__本文__:
日本人は礼儀もアップデートできていない。礼儀 2.0 世代が感じる「相手の時間を奪う」非効率なマナー | BUSINESS INSIDER JAPAN

「礼儀正しく時間を奪う人」にどう対抗する? マイクロソフト澤円氏が語る働き方改革 (1) 無駄な会議が「普通」になっている人たち | マイナビニュース

たくさん会議の予定が入っているのはステータスではない

・多くの会議に呼ばれる

・たくさんの人が「ご挨拶」と称して会いに来る

・社内外からの「CC」メールで受信箱が埋め尽くされる

今まではこれが役職者としてのステータスだったかもしれません。ところが礼儀 2.0 の視点から見ると、会議や面会によってたくさんの時間を奪われているわけですから、この人物は尊重されていないことになります。

弊社(Oneteam)では、お互いに無駄な時間を使わせないことを徹底しています。

オンラインミーティングスペース「Oneteam」を使うことで、無駄な会議も、不必要に量が多くなりがちな社内メールもなくしました。これらはできるだけお互いの時間を奪わずにコミュニケーションをとる礼儀 2.0 の考え方そのものです。

礼儀 2.0 によって奪われずに済んだ時間を活用すれば、ビジネスをもっと前へ進めることができるはずです。そのほうがよっぽど有意義だと思いませんか?

__作業の指示__: 礼儀 2.0 についての本文を、最後の一文のあとから書き継いでください。

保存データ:

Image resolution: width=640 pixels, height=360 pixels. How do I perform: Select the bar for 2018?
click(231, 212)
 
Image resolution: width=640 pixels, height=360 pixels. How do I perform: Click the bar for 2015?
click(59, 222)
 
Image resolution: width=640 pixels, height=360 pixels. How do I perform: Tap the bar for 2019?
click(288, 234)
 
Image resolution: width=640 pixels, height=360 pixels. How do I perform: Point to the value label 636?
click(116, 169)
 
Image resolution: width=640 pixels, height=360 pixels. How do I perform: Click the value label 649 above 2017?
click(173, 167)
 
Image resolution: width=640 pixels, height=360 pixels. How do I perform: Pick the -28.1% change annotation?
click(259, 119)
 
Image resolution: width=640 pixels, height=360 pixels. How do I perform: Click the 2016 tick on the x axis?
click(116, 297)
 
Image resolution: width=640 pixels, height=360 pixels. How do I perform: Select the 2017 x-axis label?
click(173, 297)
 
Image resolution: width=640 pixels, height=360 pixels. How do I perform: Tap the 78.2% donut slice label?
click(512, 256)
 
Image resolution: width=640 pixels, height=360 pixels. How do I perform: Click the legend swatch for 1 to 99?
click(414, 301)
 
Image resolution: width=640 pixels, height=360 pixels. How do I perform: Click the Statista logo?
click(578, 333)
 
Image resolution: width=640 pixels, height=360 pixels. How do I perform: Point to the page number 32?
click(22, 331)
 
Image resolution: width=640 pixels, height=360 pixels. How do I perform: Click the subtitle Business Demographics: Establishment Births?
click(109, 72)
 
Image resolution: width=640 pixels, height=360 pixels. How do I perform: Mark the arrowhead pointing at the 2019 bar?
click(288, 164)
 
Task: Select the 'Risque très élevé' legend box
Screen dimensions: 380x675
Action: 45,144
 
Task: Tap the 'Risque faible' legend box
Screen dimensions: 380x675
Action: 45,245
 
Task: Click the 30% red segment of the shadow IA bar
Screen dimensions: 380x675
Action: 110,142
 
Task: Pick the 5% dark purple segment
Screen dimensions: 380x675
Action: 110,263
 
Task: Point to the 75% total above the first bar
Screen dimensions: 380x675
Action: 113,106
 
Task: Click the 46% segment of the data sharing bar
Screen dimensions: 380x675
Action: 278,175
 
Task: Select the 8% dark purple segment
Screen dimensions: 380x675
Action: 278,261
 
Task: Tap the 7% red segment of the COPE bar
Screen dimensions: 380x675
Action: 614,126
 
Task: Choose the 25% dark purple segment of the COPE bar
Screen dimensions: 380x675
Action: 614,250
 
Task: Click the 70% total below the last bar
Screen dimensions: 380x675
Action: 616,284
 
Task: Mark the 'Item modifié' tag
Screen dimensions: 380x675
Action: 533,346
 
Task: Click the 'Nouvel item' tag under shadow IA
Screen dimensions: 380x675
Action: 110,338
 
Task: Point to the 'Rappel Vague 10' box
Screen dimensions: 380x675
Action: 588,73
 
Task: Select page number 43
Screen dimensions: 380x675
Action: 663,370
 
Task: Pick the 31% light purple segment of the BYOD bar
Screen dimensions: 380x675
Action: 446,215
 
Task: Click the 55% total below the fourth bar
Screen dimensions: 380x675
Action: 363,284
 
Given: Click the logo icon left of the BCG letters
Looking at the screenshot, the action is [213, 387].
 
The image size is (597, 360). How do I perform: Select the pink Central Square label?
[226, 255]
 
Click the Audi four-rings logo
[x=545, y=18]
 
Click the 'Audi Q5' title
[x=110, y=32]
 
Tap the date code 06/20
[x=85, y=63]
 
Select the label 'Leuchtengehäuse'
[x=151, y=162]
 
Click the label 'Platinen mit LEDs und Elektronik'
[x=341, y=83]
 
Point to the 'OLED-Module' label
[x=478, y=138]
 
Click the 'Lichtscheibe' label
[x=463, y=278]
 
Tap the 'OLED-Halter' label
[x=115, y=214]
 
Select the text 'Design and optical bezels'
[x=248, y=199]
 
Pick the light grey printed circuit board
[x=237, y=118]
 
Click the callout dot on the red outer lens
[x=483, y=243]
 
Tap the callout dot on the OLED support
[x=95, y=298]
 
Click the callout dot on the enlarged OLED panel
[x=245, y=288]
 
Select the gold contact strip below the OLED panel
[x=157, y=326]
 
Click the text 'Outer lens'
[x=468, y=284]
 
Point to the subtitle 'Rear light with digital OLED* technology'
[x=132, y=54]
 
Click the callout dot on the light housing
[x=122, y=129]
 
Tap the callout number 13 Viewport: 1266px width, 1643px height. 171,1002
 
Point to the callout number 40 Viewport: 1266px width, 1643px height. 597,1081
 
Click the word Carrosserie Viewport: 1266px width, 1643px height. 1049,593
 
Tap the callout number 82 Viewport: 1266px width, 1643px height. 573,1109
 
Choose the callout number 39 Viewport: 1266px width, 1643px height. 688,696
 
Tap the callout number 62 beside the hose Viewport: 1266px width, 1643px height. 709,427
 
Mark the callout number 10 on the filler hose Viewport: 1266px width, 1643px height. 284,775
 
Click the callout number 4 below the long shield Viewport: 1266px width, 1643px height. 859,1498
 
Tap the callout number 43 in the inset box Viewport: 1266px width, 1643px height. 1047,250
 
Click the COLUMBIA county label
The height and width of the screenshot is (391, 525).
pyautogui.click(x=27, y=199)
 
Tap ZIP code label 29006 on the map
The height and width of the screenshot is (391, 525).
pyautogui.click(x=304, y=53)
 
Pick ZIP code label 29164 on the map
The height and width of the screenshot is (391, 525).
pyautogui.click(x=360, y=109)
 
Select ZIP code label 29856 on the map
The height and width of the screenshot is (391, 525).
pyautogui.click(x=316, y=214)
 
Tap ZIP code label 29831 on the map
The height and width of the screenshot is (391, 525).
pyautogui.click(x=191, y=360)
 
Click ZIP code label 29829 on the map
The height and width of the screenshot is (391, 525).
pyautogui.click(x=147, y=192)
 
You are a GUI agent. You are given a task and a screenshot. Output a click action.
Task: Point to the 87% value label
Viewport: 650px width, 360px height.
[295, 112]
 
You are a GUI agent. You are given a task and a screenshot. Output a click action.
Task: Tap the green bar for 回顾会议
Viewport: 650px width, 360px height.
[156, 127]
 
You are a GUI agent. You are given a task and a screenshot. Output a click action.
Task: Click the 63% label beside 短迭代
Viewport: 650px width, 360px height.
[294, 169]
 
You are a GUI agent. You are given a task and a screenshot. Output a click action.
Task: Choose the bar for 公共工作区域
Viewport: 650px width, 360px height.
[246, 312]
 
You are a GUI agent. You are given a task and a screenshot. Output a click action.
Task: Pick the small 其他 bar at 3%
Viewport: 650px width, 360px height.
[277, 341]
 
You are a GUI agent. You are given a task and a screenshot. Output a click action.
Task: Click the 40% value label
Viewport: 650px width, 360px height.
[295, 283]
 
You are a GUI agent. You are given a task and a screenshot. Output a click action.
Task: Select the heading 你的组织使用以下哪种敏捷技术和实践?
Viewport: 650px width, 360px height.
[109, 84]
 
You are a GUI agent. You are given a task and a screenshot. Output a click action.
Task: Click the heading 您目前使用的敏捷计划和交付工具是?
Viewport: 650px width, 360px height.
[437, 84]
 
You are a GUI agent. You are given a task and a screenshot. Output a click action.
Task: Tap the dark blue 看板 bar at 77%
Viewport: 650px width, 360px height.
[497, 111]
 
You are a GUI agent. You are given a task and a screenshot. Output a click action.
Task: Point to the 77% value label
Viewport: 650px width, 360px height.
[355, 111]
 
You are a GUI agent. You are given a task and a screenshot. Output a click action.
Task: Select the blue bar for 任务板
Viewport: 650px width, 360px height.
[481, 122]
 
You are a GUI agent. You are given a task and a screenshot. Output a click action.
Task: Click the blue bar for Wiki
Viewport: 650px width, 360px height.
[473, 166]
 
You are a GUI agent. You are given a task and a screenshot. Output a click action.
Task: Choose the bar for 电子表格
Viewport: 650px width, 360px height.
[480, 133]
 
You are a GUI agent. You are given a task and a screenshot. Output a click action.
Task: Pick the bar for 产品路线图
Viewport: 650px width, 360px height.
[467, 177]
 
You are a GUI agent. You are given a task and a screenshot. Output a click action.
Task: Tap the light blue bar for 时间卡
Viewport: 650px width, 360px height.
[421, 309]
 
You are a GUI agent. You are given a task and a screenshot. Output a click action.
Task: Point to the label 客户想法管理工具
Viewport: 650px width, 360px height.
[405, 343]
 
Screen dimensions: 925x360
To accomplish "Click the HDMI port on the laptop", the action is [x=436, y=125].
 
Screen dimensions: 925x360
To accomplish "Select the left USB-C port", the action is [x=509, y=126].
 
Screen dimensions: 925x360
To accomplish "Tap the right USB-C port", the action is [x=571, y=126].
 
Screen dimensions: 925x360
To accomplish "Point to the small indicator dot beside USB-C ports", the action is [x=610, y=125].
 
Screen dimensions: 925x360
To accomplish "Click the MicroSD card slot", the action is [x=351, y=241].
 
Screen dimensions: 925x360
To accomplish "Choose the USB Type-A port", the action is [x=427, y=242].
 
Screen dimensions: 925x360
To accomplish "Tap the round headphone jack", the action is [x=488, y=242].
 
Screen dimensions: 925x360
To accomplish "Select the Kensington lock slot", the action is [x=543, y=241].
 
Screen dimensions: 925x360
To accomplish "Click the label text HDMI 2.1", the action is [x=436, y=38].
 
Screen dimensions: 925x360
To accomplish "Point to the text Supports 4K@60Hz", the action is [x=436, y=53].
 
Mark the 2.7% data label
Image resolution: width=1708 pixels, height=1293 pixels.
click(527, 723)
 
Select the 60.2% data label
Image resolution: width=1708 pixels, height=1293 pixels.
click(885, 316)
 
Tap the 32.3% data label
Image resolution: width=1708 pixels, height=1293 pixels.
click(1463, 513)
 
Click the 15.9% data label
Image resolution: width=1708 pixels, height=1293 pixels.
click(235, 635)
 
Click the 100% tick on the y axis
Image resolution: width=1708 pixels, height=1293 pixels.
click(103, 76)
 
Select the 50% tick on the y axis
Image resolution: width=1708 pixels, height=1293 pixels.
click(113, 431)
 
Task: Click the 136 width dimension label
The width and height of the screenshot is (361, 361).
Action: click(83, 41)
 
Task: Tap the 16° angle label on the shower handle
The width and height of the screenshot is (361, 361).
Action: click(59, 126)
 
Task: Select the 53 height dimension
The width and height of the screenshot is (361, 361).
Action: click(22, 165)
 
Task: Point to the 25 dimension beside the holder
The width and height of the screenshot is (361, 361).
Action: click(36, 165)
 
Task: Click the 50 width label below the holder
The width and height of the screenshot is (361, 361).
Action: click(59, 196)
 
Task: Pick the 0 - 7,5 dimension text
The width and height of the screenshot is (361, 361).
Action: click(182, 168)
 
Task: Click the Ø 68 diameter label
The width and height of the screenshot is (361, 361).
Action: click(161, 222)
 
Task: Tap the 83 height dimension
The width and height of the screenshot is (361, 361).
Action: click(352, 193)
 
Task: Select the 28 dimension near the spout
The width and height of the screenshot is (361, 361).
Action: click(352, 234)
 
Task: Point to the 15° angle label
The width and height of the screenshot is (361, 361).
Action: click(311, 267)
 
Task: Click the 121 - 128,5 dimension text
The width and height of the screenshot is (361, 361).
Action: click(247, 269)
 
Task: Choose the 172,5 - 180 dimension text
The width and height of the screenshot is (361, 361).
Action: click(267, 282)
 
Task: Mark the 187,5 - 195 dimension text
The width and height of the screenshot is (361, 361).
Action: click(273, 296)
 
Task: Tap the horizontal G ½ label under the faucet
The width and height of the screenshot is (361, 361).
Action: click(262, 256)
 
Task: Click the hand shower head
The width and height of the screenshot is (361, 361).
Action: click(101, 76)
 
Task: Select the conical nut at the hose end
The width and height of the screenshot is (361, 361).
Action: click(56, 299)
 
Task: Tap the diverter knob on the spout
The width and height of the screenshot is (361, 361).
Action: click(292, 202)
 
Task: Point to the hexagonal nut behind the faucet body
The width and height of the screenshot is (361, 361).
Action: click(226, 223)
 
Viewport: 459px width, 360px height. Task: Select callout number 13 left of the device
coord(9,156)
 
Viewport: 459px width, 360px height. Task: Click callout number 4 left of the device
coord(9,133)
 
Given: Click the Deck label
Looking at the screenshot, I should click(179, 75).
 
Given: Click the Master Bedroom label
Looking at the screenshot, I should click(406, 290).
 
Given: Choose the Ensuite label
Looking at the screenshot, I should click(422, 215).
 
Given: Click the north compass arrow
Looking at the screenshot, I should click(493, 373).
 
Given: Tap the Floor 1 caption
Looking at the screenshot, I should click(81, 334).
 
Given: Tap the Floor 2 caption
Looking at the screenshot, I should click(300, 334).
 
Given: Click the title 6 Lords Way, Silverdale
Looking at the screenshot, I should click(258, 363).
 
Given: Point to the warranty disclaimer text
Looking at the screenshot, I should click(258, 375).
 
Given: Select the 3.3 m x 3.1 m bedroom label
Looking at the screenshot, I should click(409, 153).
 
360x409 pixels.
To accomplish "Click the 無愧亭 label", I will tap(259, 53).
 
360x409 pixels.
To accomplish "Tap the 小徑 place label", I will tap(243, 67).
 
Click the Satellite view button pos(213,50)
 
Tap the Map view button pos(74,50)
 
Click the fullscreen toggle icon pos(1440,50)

__作業の結果__:
礼儀 1.0 と礼儀 2.0。お互いの歩み寄りのために

礼儀 1.0 と礼儀 2.0 は、まったく異なる思考回路です。1.0 の人と 2.0 の人がコミュニケーションを取ろうとすれば、行き違いが起こるのは当然といえます。

とはいえ、人の考えというのはそう簡単には変わらないもの。長年それが正しいと信じてきたならばなおさらです。一気に礼儀 2.0 へアップデートするのは難しいと思うので、少しずつ、しかし確実に自分や周りを変えていこうではありませんか。

もしあなたがこの記事を読んで礼儀 2.0 へのアップデートに興味を持ってくれたならば、まずは「ルールだからそうする」という思考停止をやめてみてください。「なぜそうなのか」を意識しながら行動すれば、改善すべき点がたくさん見つかるはずです。

そして、意味不明だと思うマナーをまず” 一つだけ” やめてみてください。一気にやると反発も大きいですが、一つだけならば案外許容されるかもしれません。

一つやめて怒られなければもう一つやめて、できるだけ減らしていきましょう。少しずつ進めるのがコツです。

変われない人は時代に淘汰される

ビジネスマナーだけではなく、これからは働き方もどんどん変わっていきます。会社という単位は絶対的なものではなくなり、課題(ミッション)解決のために必要なスキルとビジョンを持った人間が集まるミッションドリブンな働き方が主流になるでしょう。

そうなれば、課題解決のための本質とは関係のない無意味なマナーは減っていきますし、それについてとやかく言う人も少なくなる、もしくは、ビジョンが合わない人として敬遠されることになります。

ひとつ、忘れないようにしたいのは、礼儀 2.0 もいずれはアップデートされて新しい考え方に置き換わる日が来るということです。そんなときに「変化に対応でき」「自分を変えることができる」柔軟な人間でありたいものです。